DryChem 1.0.0
A generic, compile-time C++ toolbox with no dependencies for the modern computational chemistry project.
Loading...
Searching...
No Matches
Strings

The strings library is a collection of functions and classes related to the manipulation and handling of strings. The library provides a tokenizer class for splitting strings on certain delimiters and a new specialization of a std::basic_string<> for case-insensitive string comparisons. Some additional functionality exists but these two features are the main components of the library.

Table Of Contents

  • Getting Started
  • Features
    • String Type Traits
    • String Utilities
  • Working Example

Getting Started

All the functions and classes belonging to the strings library are wrapped in the namespace DryChem. Alternatively, these functions and classes also have their own nested namespace in the CppUtils namespace, which can be called as CppUtils::Strings. While either can be used, DryChem is preferred to provide a uniform interface for all portions of the library. The following line can be included in any user project to provide access to the strings library:

Features

String Type Traits

  • Case-Insensitive Strings:

    Because the standard library designed the std::basic_string<> to be easily specialized with user-defined character traits, we made use of that here by creating case-insensitive character traits. Combining these traits with the std::basic_string<>, we can create a string that is also case-insensitive. Whenever the characters in a ci_string are compared, they are first converted to uppercase and then compared. For example a comparison between the letters 'c' and 'C' would result in a match.


String Utilities

  • Lexical Casting:

    In order to allow the Tokenizer<> class (see below) to convert strings to other types when splitting on delimiters, a function needed to be able to convert the string to the correct type, preferable by not doing too much more work on built-in types where functions like this already exist. Thus, the lexical_cast<> function template was born. For built-in types, the standard library functions are used (i.e. std::stold(), std::stoi(), etc.), whereas for everything else, the string we are converting from is placed into an input stream and streamed into the type we want. This only works if the type we are trying to convert to has a overloaded operator>>() function and could result in some error messages if the stream fails. The testing files show some examples of how to use this in practice.

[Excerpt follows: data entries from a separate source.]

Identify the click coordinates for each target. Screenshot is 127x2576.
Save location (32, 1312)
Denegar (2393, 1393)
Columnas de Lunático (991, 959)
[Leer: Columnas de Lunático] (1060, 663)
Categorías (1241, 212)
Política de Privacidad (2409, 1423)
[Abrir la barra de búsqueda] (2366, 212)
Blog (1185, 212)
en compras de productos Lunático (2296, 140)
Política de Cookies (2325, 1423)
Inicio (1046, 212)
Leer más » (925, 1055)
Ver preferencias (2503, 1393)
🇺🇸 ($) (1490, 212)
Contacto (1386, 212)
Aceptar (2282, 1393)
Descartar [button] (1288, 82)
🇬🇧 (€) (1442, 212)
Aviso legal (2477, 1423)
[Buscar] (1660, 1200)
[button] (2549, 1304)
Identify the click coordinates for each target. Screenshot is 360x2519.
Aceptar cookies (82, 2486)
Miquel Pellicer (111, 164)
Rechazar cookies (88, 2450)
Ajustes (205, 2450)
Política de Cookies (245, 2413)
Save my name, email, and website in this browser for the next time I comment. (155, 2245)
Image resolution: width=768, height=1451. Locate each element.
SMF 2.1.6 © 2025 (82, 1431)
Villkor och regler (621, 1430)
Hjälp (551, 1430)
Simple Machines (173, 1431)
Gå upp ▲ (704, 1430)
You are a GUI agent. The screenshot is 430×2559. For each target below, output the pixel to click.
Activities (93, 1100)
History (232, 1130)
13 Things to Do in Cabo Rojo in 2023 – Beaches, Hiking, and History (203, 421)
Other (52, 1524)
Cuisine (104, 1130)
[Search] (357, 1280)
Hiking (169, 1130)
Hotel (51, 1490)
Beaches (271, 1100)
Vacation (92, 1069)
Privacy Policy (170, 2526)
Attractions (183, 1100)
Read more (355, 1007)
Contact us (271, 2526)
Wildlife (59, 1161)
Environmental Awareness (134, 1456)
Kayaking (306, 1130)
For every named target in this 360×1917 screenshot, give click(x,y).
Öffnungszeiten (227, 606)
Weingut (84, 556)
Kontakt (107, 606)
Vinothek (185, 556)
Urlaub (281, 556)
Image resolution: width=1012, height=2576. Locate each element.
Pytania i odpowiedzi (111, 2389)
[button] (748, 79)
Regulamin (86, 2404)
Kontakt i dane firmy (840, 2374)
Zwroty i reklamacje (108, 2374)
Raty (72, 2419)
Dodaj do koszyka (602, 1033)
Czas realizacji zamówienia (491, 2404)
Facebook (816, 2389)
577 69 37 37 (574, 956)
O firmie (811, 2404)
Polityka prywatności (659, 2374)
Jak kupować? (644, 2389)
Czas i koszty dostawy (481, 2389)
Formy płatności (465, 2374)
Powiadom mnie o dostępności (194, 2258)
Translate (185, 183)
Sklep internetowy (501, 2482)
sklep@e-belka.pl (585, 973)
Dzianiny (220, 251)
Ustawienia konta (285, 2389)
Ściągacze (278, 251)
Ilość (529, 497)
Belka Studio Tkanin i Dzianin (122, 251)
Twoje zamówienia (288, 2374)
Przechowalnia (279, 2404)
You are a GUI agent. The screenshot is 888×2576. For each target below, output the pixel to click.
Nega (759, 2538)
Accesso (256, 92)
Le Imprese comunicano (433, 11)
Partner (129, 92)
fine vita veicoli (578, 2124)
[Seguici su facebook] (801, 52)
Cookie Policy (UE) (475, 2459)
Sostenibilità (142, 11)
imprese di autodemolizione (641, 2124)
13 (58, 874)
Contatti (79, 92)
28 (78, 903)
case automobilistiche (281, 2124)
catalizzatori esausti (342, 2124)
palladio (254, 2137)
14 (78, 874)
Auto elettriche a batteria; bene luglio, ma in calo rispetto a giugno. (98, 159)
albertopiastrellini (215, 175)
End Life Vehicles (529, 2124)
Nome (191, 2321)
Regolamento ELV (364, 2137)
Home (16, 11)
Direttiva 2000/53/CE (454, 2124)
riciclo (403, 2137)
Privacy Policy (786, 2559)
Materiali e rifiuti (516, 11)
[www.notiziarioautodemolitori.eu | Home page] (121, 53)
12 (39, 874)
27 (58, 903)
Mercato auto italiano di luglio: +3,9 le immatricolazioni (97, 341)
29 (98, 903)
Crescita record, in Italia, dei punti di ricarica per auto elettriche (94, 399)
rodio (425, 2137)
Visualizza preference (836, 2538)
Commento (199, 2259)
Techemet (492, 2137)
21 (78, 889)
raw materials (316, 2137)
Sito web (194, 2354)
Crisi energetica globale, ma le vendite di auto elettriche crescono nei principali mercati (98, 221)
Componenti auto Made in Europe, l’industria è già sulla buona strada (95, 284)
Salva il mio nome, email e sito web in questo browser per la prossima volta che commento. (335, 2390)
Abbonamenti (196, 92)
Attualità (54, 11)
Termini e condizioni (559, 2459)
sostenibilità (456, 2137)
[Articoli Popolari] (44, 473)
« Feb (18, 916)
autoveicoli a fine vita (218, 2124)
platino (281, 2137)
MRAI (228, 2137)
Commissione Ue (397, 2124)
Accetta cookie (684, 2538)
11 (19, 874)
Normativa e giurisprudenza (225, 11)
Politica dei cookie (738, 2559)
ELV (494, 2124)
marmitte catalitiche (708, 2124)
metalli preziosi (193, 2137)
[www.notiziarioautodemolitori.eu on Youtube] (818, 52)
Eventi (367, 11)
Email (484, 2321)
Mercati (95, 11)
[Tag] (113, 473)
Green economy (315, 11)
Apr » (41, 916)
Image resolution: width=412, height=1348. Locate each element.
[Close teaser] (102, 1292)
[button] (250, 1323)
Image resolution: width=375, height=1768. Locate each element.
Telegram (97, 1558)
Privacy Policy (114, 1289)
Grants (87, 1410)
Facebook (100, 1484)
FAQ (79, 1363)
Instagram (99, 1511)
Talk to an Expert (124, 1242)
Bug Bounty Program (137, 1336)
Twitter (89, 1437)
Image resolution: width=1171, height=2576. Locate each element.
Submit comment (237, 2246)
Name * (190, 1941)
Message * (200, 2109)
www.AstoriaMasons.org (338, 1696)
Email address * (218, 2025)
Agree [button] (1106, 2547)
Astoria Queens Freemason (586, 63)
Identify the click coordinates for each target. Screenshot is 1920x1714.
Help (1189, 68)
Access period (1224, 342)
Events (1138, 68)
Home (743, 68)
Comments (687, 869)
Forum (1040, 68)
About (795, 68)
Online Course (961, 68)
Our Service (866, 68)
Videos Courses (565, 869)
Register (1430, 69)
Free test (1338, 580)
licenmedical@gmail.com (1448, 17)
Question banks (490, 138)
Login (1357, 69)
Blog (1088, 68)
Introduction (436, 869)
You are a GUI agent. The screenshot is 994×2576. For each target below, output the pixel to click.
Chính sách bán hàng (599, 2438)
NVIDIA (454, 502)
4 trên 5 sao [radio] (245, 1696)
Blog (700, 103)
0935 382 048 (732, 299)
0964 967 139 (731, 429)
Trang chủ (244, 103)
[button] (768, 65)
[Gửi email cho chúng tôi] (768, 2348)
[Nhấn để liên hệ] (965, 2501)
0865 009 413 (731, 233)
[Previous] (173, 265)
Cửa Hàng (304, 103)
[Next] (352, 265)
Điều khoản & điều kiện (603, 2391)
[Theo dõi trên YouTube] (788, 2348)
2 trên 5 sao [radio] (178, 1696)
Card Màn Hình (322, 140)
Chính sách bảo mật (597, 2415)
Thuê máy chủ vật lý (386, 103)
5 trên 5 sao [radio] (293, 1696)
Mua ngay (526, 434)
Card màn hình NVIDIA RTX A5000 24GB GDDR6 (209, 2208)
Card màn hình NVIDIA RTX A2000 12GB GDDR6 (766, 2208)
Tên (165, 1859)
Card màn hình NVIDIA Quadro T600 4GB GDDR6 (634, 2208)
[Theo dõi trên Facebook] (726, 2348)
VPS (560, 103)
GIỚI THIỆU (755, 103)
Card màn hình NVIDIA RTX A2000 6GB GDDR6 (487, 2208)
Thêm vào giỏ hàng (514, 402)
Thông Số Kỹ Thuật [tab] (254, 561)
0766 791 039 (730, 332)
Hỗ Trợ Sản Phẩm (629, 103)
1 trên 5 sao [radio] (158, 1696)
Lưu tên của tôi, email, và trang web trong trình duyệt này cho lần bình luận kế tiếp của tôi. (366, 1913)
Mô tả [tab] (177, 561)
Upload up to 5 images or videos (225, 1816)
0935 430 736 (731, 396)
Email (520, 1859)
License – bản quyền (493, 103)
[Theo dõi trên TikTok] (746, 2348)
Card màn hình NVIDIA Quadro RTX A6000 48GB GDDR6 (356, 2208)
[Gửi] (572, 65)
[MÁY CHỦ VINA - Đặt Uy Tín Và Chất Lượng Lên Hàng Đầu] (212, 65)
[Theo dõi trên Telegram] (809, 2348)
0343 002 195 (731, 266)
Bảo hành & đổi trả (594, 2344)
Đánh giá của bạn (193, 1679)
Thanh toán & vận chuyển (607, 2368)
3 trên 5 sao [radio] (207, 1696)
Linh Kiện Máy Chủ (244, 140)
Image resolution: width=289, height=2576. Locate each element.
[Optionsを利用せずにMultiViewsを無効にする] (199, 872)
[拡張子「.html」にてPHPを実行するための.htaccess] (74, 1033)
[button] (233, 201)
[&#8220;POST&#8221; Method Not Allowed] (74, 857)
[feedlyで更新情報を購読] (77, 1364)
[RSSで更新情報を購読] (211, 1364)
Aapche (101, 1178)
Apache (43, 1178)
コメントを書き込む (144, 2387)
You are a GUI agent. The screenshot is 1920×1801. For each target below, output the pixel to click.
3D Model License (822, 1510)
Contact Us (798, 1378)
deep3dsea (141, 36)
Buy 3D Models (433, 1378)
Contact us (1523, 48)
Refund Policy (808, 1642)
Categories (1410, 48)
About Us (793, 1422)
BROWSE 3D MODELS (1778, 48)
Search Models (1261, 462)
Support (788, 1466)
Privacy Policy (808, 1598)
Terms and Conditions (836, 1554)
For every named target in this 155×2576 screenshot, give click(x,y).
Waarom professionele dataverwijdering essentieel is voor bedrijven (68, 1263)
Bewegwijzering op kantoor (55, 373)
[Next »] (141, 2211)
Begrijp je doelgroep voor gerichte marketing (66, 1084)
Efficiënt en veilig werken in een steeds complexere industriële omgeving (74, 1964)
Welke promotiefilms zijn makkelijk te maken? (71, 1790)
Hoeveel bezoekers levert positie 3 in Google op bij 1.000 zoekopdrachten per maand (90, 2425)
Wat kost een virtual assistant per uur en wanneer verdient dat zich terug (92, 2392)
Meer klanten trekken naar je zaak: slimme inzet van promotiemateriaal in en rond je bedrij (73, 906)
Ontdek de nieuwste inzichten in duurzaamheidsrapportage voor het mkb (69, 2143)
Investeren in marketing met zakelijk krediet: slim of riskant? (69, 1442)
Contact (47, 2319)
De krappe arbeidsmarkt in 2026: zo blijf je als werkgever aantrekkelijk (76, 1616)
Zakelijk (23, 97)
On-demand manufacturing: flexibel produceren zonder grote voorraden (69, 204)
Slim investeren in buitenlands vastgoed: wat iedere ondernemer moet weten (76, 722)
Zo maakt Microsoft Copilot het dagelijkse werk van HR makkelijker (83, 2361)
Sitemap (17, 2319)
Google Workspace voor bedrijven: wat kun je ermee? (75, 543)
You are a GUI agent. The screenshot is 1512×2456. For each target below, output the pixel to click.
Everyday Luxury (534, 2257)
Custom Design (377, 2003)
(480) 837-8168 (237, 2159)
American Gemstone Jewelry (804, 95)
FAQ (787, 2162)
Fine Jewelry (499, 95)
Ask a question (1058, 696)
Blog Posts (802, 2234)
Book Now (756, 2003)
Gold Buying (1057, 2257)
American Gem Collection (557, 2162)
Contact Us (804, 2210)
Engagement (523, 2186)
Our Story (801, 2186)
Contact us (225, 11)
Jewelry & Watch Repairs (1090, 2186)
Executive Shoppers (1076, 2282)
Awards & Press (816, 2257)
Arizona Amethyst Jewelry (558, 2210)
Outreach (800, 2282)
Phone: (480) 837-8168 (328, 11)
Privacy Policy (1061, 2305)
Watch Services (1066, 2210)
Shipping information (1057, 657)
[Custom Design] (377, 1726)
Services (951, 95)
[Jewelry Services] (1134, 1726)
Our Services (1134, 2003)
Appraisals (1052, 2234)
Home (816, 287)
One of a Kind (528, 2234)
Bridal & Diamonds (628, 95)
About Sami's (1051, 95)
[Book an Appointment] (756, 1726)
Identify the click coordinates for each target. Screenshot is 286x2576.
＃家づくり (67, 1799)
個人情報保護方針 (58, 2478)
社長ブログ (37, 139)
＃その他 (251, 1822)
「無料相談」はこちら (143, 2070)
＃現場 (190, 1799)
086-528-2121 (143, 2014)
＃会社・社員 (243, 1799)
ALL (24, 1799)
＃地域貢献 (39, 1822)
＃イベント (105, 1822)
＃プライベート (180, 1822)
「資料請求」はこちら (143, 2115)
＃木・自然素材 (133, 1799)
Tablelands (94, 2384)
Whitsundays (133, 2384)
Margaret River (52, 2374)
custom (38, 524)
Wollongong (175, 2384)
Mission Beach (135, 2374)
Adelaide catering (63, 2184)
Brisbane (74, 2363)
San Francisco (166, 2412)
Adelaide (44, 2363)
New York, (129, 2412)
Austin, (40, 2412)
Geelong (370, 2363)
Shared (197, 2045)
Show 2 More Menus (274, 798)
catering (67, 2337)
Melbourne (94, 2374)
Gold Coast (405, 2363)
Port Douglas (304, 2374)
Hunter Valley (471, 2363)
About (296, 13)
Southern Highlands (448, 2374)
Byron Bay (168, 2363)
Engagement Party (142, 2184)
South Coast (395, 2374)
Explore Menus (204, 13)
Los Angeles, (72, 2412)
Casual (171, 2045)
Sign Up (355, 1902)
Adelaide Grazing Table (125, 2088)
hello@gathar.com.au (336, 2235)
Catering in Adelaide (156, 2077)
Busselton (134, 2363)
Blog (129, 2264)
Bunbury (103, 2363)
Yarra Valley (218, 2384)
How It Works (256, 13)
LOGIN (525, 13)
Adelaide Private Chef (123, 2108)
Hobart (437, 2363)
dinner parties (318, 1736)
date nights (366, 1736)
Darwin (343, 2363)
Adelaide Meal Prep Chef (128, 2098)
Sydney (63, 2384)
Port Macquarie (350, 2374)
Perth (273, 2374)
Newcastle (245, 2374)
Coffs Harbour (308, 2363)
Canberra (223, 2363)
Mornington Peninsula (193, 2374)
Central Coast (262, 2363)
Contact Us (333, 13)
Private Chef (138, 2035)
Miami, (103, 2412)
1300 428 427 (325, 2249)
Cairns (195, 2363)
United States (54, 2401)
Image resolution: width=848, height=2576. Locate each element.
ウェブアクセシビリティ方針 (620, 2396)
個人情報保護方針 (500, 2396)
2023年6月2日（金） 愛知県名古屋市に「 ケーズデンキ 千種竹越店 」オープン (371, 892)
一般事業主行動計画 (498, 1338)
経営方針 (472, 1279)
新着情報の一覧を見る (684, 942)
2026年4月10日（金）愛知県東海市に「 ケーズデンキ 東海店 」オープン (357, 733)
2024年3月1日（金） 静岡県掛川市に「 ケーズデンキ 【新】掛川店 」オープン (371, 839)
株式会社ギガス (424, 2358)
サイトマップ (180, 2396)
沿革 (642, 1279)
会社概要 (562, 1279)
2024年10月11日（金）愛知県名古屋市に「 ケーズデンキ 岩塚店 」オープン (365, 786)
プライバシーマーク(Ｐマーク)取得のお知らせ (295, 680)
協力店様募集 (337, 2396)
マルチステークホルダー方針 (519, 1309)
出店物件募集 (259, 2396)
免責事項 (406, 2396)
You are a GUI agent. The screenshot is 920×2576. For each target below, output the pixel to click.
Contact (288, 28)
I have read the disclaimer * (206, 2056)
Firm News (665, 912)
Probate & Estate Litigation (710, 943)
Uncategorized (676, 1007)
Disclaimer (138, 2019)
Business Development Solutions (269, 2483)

  • String Function Wrappers:

    Because the std::string::find() member function returns std::string::npos (a large positive number) when a substring or character isn't found in the larger string, conversions to bool are problematic. For that reason, the foundSubstr() function was introduced to alleviate this problem. Providing a simple wrapper for the std::string::find() function, foundSubstr() returns true if the substring was found in the larger string and false if std::string::npos was returned. This allows usage like the following:

    #include <string>
    std::string str {"Hello World"};
    if (DryChem::foundSubstr('!', str))
    std::cout << str << '\n';
    else
    std::cout << str << "!\n";
  • Tokenizer:

    The Tokenizer<> class template is likely the feature we will use the most from this strings library. The main idea behind it is to take an input string, either the full string or a range defined by iterators, and return the individual tokens that exist between specified delimiters. By default these delimiters are spaces, tabs, and newlines but they can be any set of characters the user needs. The one public member function of the Tokenizer<> class is the split<>() function template. It is templated because it can return any container the user desires but defaults to a std::vector<std::basic_string<char, CharTraits>> where CharTraits are what the Tokenizer<> class is templated on. The only restrictions to what type the user can return is that it must be an allocator-aware container that does not have a mapped_type member. Returning a container of a type other than a string is fine as well, as long as type can be lexically cast from a string to the desired type (see above).


Working Example

For working examples of how to use the library, refer to the testing and/or samples directories, which together provide a comprehensive overview of the library's usage.

To build and run the code samples for the string library, one should include the utils_build_samples=ON option to the CMake instructions. Similarly, to build and run the unit tests for the individual string functions, one should include the utils_build_tests=ON option, as shown in the code below:

cmake ../drychem/. -Dutils_build_samples=ON -Dutils_build_tests=ON
make
## Run the string library's samples ##
cd bin/samples
./ciTokenizerExample.cpp
## Run the string library's unit tests ##
cd ../tests
./testAllStringFunctions

NOTE: The samples and tests will not be installed with the rest of the library. They exist only to extend the documentation and help the user navigate the library.